● **Directive**: Repeat the data below word for word, keeping every line in the same order.

● **Records**:
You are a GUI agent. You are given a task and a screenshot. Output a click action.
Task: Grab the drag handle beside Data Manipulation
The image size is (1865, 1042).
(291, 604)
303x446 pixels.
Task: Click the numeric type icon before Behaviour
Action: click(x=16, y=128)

● **Result**:
You are a GUI agent. You are given a task and a screenshot. Output a click action.
Task: Grab the drag handle beside Data Manipulation
The image size is (1865, 1042).
(291, 604)
303x446 pixels.
Task: Click the numeric type icon before Behaviour
Action: click(x=16, y=128)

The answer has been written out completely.